Like other blog publishing platforms, when a new post is created, by default it will be shown automatically in the post URL, categories and archives. The post URL is the actual URL where the post is located. This is the correct URL to include in the search engines, because this will contain some keywords in the URL.
WordPress categories just contain those posts, but arranged in topics. The purpose is to easily classify the post, which will greatly help blog visitors. When search engine bots visit these categories, it creates duplicate content problems because it will contain the same information as the post.
Google uses the "Page Rank" system to score and classify document importance. The "Page Rank" is a measurement of popularity in terms of the number of back links pointing to the URL. So this means that if those WordPress categories can get higher "Page Rank" than the post, the categories will be placed in the main Google index, while a much more important post will be buried very deep in the Google index and will be a "second priority" document.
Default URLs are complex , do not contain the targeted keywords and will be very long.
WordPress's default URLs are very unfriendly and confusing. They will present crawling problems, especially with long URLs. The default URLs contain query strings "?" and other characters, which does not help in the indexing and crawling process in the search engines. The longer those URLs, the greater the risk that they will simply be treated as "second priority" documents in the crawling process.

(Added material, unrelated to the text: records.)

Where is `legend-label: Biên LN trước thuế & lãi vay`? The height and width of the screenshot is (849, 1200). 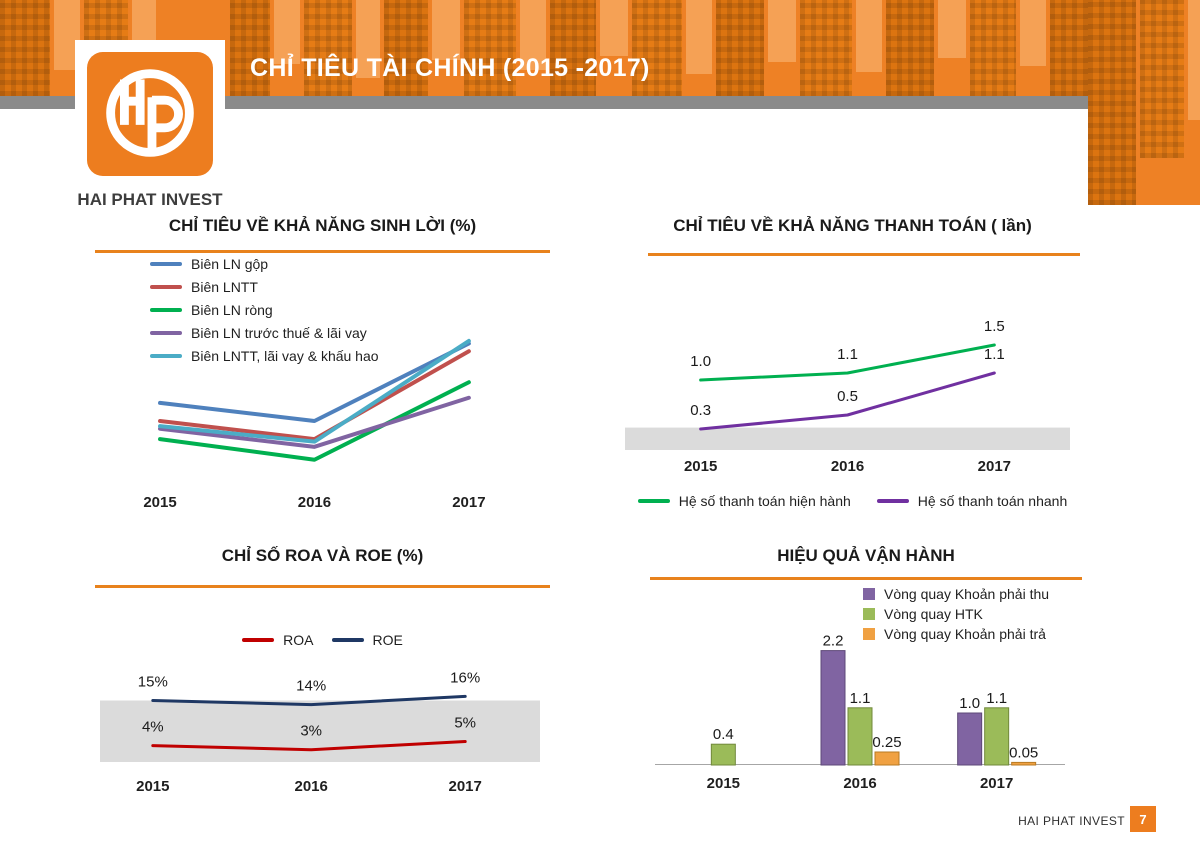
legend-label: Biên LN trước thuế & lãi vay is located at coordinates (279, 333).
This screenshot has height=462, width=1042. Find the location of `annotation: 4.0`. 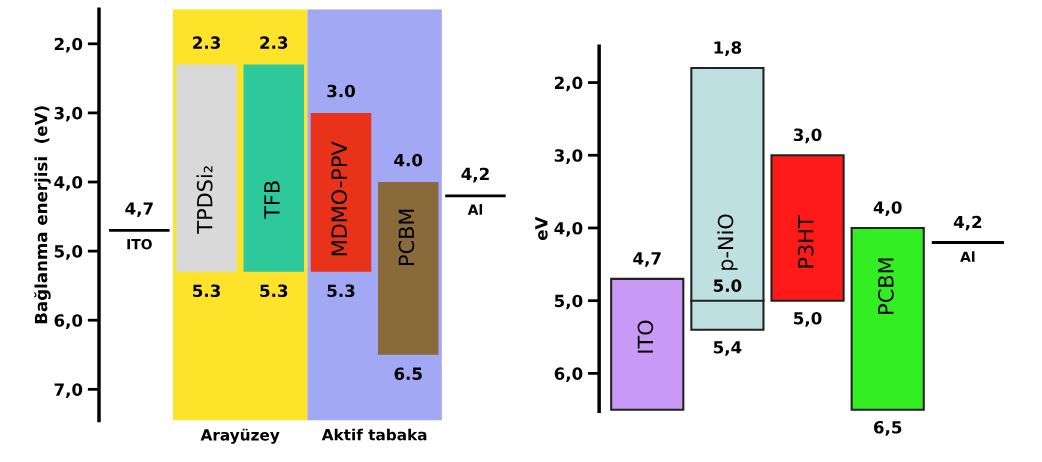

annotation: 4.0 is located at coordinates (408, 160).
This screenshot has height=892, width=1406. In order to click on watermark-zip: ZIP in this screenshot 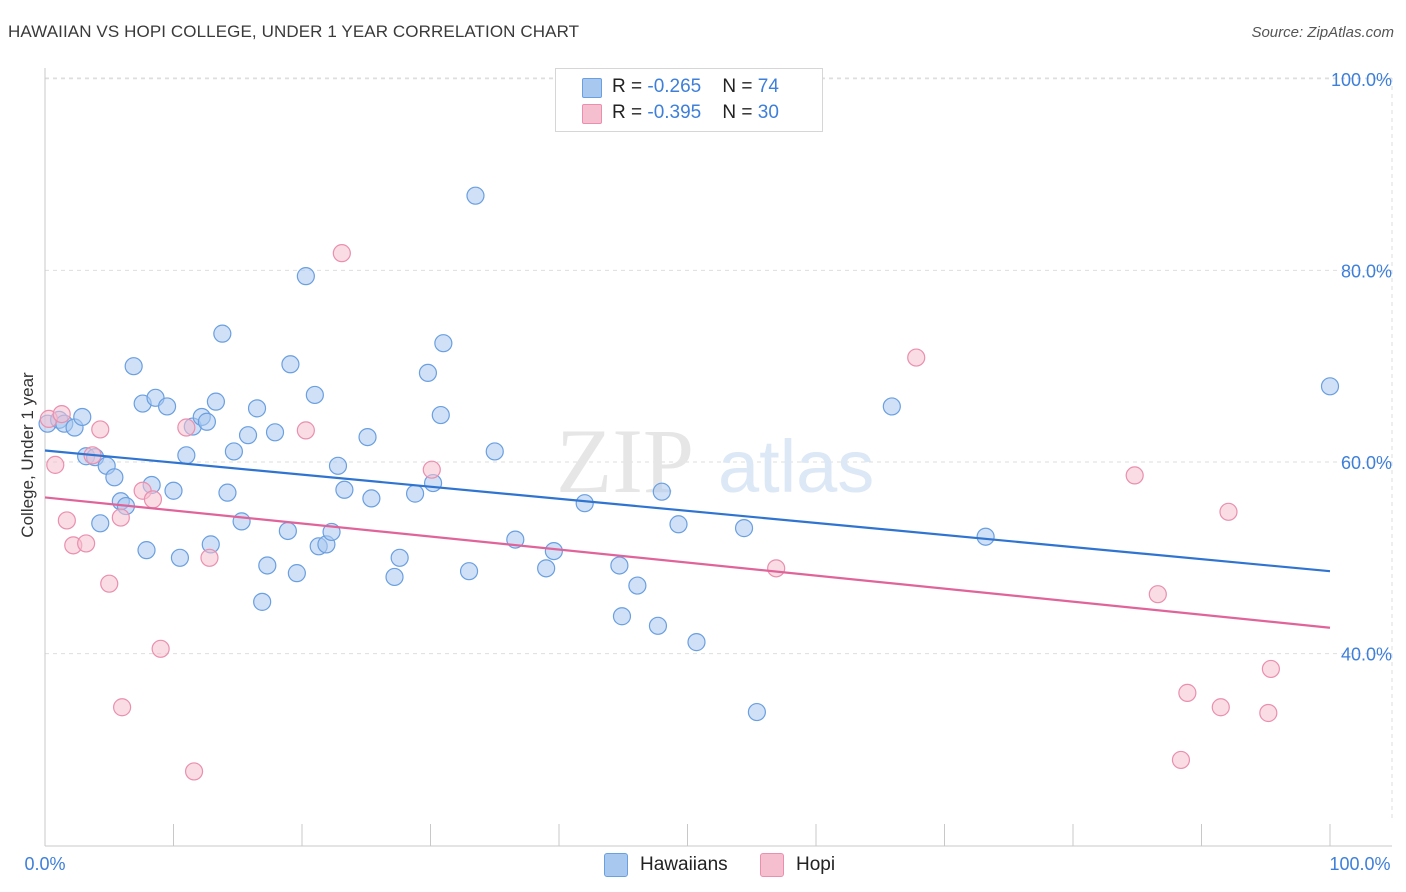, I will do `click(625, 461)`.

WordPress's front page contains the same content as the post page, archive page and category pages.
WordPress's Front page by default contains same content as the post page. This setup creates much more problems with Google because of its "Page Rank" system. If the front page has more Page Rank than the URLs of your posts (this is always true in reality), the front page will be the one that is prioritized in the search results, not the URLs of posts. Again, those post URLs will be classified as "second priority" documents and will be placed in the supplemental index. However, this risk will be minimized if you post on a daily basis,because the front page is always updated and viewers tend to bookmark or link to post URLs because of frequent updating.
RSS feeds and Track back pages get crawled and contain the same information as front pages, category pages and archived pages.
By default, there will always be RSS feeds in WordPress. These RSS feeds are indexable by default, and again contain the same content as the post, front page and archived pages. The RSS feeds are only used in syndicating documents or providing users with updated content. These URLs are not as important as the post URL and front page.
WordPress admin pages are indexable, like the wp-login.
Dynamic URLs in WordPress are also crawlable.
Dynamic URLs have no place in WordPress if you need to maximize search engine crawling of your blog. Dynamic URLs are used in previews, blog search results and admin pages, which are not important pages.
Default WordPress installation does not give a 301 redirect from non-www pages to www version.
Have you noticed that when you type the non-www version of your blog into your browser's address bar, you get the same information as the www version? This will create crawling problems and decrease the potential for maximizing the crawling of search engine bots on your site, particularly if you are targeting Google. The reason is that if search engines get the chance to crawl those non-www pages, they will end up as duplicate content and give signal that your blog pages are confusing to crawl, especially if the search engines cannot properly determine the right documents to index; you must provide some guidance or clues. In the SEO industry, having both www and non www pages indexed is called a "canonical issue."
Keep in mind that some installation of WordPress does not give 404 header statuses but will give a 200 header status, even though the URL does not exist at all.
- It is true that there will be some WordPress blogs in some servers that will not return a 404 header status even if the page does not exist. This is a particularly strange and rare event, but if your blog is a victim of this issue, then you will fail to get the maximum crawling priorities for your pages. The obvious issue is that if search engines happen to index previously 200 (OK) pages that should be 404 now, it will still return the 200 status (OK), and depending on your setup it could return live documents on your blog, creating duplicate issues.
Current WordPress installation does not offer XML and static sitemaps to guide visitors and search engine crawlers.
This is particularly annoying for WordPress, because by default, the admin page does not have enough features to automatically create a sitemap. XML Sitemaps are used by Googlebots to find important URLs in your blog, which will help in maximizing the crawling potential of your blog URLs.